Появление микропроцессоров позволило “упаковать” компьютер в настольный прибор, известный как “персональный компьютер”. С этого момента принято отсчитывать историю четвёртого поколения ЭВМ, каковая продолжается до наших дней9.
Как можно заметить, в наше время компьютеры используются для обработки любой информации, которую можно записать и воспроизвести. Кроме традиционных баз данных и текстов, к которым сводилась электронная информатика в середине XX века, компьютеры успешно обрабатывают записанный звук, изображения, видеозаписи; имеются, пусть и в зачаточном состоянии, попытки обрабатывать тактильную информацию — в практическом применении это пока только брайлевские дисплеи для слепых, но инженеры не оставляют попыток создания всевозможных электронных перчаток и прочих подобных устройств. Гораздо хуже обстоят дела со вкусом и запахом, но вкусовая и обонятельная информация вообще на современном уровне техники не поддаётся обработке; можно не сомневаться, что если когда-нибудь будет найден способ записи и воспроизведения вкуса и запаха, компьютеры смогут работать и с этими видами информации.

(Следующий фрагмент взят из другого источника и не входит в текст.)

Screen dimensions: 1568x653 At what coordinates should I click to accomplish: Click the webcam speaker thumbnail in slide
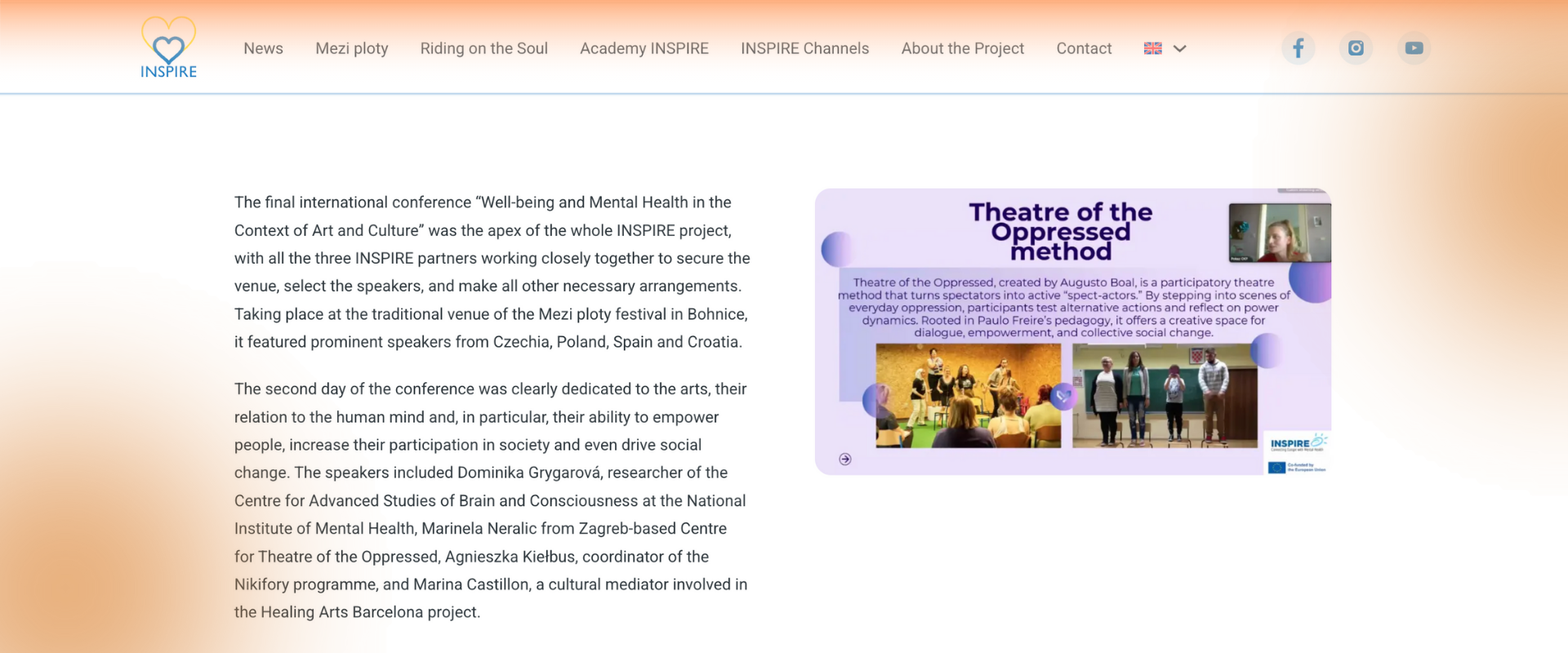tap(1280, 233)
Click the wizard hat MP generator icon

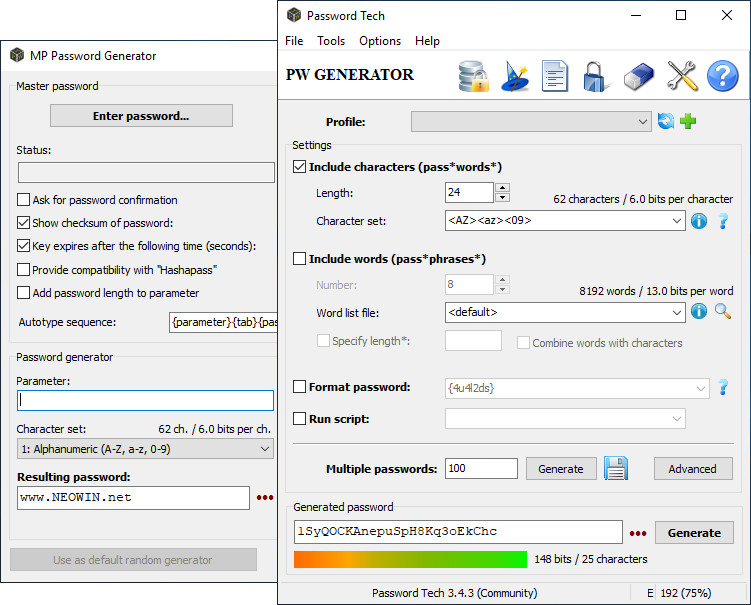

Конечно, иногда компьютеры используются и для числовых расчётов; существует даже особая индустрия производства так называемых суперкомпьютеров, исходно предназначенных исключительно для решения расчётных задач большого объёма. Современные суперкомпьютеры имеют в своём составе десятки тысяч процессоров и в большинстве случаев производятся в единичных экземплярах; в целом суперкомпьютеры — это скорее исключение из общего правила, тогда как большинство применений компьютеров имеет с численными расчётами весьма мало общего. Естественным образом может возникнуть вопрос — почему же в таком случае компьютеры до сих пор продолжают называться компьютерами? Не лучше ли использовать какой-нибудь другой термин, например, назвать их инфоанализаторами или инфопроцессорами? Как ни странно, это совершенно ни к чему; дело в том, что вычислять можно не только числа и не только по формулам. Если мы припомним понятие математической функции, то немедленно обнаружим, что и область её определения, и область её значений могут быть множествами произвольной природы. Как известно, обрабатывать любую информацию можно лишь при условии, что она представлена в какой-то объективной форме; более того, цифровые компьютеры требуют дискретного представления информации, а это уже не что иное, как представление в форме цепочек символов в некотором алфавите, или попросту текстов; отметим, что именно такое представление произвольной информации рассматривается в теории алгоритмов. При таком подходе любые преобразования информации оказываются функциями из множества текстов во множество текстов, а любая обработка информации становится вычислением функции Получается, что компьютеры по-прежнему занимаются именно вычислениями — пусть и не чисел, а произвольной информации.